I never ceased to be amazed at the amount of S.W.P. nostalgia floating around out there (Alan Wald, Paul Le Blanc, etc). One consistent thread in much of this school of thought is the unnecessity of the many splits the party underwent in its history (for one example, see Paul Le Blanc’s “What Happened to the SWP,” a paper presented at the 2008 Trotsky Legacy Conference at Fordham University).

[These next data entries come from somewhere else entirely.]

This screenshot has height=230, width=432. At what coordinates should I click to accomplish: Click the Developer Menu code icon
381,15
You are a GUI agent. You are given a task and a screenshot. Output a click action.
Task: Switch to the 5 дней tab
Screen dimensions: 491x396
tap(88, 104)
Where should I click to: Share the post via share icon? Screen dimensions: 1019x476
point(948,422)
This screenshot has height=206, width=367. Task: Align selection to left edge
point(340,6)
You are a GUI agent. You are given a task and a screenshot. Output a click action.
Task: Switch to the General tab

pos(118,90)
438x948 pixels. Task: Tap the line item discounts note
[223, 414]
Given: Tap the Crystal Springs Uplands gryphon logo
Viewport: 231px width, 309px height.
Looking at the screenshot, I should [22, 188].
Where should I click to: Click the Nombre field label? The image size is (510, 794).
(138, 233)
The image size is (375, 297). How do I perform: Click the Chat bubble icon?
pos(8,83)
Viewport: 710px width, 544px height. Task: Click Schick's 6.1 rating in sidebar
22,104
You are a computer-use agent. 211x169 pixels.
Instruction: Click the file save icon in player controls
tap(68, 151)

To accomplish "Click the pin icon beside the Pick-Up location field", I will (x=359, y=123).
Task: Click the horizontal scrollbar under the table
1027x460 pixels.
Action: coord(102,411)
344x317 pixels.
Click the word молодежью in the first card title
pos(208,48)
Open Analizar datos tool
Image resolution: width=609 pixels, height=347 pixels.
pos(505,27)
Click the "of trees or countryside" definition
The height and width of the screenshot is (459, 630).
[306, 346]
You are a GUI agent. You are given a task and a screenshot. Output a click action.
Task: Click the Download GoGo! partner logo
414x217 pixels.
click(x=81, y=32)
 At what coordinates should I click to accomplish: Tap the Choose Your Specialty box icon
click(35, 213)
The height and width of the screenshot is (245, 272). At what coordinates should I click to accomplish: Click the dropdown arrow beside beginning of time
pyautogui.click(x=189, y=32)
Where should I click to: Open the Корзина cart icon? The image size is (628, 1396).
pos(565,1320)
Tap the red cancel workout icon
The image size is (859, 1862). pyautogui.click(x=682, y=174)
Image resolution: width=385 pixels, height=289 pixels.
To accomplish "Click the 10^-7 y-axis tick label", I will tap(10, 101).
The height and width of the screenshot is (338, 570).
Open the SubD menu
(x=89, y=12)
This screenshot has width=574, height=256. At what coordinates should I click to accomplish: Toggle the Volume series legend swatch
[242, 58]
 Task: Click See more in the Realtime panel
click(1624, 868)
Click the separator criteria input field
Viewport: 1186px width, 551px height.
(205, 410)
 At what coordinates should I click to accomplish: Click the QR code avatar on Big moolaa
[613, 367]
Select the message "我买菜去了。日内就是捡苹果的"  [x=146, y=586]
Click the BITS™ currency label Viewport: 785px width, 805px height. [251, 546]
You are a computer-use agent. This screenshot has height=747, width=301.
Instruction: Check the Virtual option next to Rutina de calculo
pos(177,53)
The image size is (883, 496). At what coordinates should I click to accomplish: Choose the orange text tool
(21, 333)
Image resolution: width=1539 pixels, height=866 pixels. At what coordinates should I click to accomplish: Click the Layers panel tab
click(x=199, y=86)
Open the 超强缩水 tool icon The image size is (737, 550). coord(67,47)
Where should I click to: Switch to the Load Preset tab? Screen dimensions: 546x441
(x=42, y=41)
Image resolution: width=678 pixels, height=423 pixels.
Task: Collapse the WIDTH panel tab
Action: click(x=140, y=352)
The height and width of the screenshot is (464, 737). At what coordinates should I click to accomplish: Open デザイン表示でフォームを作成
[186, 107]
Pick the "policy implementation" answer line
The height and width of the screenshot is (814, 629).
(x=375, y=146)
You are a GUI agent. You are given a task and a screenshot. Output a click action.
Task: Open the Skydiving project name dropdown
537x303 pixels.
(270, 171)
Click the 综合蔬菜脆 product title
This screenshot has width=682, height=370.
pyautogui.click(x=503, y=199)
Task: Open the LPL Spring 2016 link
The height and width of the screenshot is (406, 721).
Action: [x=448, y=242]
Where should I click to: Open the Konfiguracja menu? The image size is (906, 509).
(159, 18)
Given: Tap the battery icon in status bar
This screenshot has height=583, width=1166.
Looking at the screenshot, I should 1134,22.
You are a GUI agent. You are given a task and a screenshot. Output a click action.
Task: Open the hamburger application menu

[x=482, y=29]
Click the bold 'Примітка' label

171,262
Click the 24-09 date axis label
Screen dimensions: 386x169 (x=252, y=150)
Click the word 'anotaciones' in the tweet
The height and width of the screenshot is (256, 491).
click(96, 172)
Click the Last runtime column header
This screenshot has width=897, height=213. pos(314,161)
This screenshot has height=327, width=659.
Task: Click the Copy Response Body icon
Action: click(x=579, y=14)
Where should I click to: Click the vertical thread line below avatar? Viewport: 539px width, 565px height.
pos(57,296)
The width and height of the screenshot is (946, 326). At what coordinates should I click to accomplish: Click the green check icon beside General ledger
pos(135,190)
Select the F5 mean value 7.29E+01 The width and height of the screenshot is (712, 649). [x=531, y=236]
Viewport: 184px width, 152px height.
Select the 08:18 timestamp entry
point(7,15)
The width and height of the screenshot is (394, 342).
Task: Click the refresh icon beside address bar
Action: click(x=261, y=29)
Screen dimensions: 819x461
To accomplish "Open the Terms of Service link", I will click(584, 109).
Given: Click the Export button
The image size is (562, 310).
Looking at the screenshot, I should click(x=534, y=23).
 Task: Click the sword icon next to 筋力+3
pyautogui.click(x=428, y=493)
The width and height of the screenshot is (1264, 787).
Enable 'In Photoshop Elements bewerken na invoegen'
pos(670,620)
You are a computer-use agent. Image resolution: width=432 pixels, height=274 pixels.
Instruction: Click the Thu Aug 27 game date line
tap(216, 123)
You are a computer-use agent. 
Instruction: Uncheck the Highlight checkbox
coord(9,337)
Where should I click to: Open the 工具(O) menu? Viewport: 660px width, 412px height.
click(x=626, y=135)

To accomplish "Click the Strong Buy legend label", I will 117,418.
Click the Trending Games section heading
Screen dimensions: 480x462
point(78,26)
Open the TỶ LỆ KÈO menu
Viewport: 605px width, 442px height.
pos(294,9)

For a refreshing alternative to this line of thinking, see Raya Dunayevskaya’s “Bert Cochran, Caucus Builder,” which was recently made available by the Marxists Internet Archive. This piece appeared in Correspondence in 1954, right around the time that Cochran and his co-thinker Harry Braverman were expelled from the organization. Dunayevskaya, along with C.L.R. James and Grace Lee, had left Trotskyism for good in 1951 by resigning from the S.W.P. They launched a new organization called Correspondence Committees that year, which underwent a split in 1955 when Dunayevskaya—who had experienced increasing theoretical conflict with James and Lee—left to form News and Letters Committees.
Although Cochran was a critic of James P. Cannon, the godfather of American Trotskyism, both Cochan and Cannon are ruthlessly criticized by Dunayevskaya in this piece. Although the two were political foes, Dunayevskaya makes clear that neither of them was capable of facing the theoretic and practical challenges of the period. The “regroupment” that Cochan went on to advocate in The American Socialist was no less limited than the orthodox Trotskyism of the Cannonites. Simply put, regroupment always means nothing more than rearranging what already exists, when what is needed is the creation of new content.
The last issue of The American Socialist appeared in 1959. Cochran went on to write several books, including Welfare Capitalism—And After and Labor and Communism: The Conflict That Shook America. Braverman became an important member of the Monthly Review group and published the influential Labor and Monopoly Capital in 1974.